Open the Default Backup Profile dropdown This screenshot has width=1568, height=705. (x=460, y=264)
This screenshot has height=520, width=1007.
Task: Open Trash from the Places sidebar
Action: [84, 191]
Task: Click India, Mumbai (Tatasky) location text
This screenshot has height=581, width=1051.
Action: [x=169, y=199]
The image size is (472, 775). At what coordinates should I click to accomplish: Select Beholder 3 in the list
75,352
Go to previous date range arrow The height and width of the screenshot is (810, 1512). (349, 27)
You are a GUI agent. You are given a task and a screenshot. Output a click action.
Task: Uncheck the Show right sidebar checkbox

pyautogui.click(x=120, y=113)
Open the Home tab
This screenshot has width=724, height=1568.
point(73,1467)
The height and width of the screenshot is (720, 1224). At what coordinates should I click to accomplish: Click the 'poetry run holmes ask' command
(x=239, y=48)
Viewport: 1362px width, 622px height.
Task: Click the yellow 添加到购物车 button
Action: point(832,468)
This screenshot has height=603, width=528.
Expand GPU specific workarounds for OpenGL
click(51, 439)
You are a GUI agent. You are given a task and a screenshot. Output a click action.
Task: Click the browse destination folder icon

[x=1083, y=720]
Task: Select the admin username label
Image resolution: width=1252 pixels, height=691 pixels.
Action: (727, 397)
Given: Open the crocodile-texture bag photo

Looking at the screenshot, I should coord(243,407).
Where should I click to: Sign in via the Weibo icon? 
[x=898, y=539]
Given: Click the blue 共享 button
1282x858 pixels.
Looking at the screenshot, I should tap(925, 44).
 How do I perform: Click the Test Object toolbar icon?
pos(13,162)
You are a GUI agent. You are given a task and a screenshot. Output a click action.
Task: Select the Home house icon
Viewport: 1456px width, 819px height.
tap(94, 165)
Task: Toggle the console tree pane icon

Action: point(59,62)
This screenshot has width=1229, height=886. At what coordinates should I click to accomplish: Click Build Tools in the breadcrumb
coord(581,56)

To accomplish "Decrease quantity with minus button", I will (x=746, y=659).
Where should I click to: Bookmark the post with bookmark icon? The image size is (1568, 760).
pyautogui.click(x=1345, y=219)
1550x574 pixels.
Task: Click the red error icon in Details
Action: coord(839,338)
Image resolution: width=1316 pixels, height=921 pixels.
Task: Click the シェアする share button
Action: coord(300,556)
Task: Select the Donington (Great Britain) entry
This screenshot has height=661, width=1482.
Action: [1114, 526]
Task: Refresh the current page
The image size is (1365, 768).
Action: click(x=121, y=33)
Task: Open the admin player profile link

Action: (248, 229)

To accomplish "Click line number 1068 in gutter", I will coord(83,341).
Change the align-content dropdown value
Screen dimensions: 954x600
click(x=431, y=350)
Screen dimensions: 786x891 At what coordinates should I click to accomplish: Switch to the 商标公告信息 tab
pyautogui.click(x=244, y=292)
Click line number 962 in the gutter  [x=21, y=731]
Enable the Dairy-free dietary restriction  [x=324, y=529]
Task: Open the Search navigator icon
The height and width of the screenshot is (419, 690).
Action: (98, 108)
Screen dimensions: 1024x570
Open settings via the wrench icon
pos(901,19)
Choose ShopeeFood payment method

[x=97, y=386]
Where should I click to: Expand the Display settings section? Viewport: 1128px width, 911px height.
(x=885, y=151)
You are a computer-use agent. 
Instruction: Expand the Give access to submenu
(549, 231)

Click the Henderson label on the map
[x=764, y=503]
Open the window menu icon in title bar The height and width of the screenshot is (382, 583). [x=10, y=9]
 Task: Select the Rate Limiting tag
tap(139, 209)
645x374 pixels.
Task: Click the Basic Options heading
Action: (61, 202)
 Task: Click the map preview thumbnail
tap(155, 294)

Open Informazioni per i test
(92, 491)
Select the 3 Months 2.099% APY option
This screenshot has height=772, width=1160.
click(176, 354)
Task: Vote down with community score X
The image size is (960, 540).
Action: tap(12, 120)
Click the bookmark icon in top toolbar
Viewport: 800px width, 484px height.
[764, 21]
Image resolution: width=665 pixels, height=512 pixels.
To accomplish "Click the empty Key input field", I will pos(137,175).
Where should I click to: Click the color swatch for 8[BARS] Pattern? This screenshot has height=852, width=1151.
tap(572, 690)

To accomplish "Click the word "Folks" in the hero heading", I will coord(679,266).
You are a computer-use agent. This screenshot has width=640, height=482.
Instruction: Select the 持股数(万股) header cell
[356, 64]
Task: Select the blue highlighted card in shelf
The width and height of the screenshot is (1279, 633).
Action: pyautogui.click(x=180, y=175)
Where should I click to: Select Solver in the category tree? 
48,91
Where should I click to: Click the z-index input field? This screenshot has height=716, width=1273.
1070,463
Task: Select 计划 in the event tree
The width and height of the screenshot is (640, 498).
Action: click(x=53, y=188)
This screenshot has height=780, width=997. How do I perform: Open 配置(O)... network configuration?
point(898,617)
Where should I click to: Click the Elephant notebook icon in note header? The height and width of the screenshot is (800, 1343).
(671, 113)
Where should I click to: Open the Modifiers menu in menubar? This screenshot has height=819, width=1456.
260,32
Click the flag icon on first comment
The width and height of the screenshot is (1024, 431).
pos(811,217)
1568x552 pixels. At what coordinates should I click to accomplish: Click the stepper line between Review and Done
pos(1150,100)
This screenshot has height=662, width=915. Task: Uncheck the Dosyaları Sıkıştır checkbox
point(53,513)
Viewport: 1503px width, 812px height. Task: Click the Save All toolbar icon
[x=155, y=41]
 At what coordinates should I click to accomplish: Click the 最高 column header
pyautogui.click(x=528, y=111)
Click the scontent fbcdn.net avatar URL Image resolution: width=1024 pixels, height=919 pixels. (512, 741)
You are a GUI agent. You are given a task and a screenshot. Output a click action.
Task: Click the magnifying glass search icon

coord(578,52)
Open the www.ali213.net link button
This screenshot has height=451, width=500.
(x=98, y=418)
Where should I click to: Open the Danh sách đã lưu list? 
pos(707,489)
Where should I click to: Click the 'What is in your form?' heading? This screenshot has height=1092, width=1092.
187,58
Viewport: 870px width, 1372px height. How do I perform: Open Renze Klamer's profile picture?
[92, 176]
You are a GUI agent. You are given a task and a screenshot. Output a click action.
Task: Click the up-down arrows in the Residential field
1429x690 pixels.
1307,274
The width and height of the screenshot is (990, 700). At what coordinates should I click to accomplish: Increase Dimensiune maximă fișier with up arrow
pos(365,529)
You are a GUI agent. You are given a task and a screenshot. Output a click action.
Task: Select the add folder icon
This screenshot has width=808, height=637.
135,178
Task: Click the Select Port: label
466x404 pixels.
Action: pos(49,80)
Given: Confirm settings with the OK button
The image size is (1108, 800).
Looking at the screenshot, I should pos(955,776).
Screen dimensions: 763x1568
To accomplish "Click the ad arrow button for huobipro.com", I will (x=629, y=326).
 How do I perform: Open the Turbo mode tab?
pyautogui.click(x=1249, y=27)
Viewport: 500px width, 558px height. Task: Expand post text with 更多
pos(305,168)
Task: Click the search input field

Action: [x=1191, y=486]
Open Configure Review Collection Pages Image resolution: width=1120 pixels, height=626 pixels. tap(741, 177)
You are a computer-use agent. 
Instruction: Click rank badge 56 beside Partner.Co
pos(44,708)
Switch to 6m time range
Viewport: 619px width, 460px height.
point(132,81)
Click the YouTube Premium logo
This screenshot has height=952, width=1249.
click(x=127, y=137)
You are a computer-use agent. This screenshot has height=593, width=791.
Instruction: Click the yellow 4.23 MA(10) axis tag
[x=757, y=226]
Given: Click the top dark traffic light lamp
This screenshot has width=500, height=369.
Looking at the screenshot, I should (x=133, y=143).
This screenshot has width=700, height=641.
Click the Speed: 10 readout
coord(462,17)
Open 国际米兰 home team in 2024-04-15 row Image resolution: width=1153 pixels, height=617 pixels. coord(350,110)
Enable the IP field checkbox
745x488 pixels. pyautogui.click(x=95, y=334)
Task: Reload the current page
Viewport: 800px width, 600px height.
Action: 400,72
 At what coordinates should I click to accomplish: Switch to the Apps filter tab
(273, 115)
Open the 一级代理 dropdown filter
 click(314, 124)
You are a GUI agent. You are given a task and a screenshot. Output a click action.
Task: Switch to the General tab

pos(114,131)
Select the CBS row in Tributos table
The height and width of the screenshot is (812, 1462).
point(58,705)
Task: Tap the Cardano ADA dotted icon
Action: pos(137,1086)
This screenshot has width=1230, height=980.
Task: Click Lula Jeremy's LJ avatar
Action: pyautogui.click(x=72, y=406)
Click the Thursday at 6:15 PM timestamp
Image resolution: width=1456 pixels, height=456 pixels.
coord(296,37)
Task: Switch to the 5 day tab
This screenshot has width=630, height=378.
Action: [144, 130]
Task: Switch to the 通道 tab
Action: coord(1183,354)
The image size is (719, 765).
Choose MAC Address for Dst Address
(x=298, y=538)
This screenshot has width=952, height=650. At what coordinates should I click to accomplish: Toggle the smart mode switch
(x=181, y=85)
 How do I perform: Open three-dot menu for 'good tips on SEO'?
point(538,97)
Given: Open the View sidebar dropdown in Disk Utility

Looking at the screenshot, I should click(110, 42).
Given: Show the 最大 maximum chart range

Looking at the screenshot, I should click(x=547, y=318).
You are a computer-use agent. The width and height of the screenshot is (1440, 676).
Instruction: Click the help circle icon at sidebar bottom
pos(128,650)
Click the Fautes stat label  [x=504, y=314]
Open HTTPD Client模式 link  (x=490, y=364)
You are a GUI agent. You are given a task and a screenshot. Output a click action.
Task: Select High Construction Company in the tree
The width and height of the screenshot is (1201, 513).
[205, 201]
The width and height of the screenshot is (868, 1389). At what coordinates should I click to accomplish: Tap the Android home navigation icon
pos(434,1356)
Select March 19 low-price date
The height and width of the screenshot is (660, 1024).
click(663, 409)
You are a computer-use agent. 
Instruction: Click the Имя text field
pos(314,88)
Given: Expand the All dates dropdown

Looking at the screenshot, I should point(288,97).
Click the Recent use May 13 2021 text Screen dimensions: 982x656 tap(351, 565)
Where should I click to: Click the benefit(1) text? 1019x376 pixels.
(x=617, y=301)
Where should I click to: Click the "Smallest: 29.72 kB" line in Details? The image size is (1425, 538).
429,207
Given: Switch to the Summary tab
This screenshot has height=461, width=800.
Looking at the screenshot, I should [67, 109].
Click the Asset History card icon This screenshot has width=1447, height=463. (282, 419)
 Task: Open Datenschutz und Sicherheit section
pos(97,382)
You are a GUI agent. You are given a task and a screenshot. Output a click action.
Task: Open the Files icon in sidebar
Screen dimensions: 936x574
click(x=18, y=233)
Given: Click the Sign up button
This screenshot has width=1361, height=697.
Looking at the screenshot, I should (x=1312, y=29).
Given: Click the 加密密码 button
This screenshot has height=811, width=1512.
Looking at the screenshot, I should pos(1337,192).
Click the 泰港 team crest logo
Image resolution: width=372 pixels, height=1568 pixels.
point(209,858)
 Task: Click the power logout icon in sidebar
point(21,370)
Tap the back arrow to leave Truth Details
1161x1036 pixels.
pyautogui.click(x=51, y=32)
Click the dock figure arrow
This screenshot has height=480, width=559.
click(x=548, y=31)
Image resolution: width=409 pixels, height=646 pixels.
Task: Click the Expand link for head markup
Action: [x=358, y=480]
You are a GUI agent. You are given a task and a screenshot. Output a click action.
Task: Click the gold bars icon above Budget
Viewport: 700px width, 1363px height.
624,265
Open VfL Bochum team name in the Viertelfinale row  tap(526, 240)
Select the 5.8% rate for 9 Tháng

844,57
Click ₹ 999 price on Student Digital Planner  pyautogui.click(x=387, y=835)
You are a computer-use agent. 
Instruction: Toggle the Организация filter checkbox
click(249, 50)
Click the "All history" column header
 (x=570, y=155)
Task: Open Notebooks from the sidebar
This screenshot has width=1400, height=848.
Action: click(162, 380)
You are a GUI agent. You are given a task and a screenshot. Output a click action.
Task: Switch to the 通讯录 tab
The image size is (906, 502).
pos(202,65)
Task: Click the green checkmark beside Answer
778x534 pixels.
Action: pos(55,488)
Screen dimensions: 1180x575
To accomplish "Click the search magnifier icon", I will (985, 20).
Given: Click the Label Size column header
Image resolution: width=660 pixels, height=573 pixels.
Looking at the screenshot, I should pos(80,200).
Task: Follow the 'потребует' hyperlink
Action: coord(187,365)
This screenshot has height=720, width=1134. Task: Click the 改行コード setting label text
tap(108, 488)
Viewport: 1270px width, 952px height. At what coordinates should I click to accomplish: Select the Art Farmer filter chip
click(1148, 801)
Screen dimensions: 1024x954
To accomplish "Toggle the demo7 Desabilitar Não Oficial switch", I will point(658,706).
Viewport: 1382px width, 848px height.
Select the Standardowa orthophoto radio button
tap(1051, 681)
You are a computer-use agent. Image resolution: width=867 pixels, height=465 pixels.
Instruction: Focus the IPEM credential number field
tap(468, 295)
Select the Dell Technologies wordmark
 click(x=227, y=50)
_____
• _Problem statement_:
Using the material above, quote the first line and each line after it, stopping at and including the line that holds "Go to previous".

• _Solution_:
Open the Default Backup Profile dropdown This screenshot has width=1568, height=705. (x=460, y=264)
This screenshot has height=520, width=1007.
Task: Open Trash from the Places sidebar
Action: [84, 191]
Task: Click India, Mumbai (Tatasky) location text
This screenshot has height=581, width=1051.
Action: [x=169, y=199]
The image size is (472, 775). At what coordinates should I click to accomplish: Select Beholder 3 in the list
75,352
Go to previous date range arrow The height and width of the screenshot is (810, 1512). (349, 27)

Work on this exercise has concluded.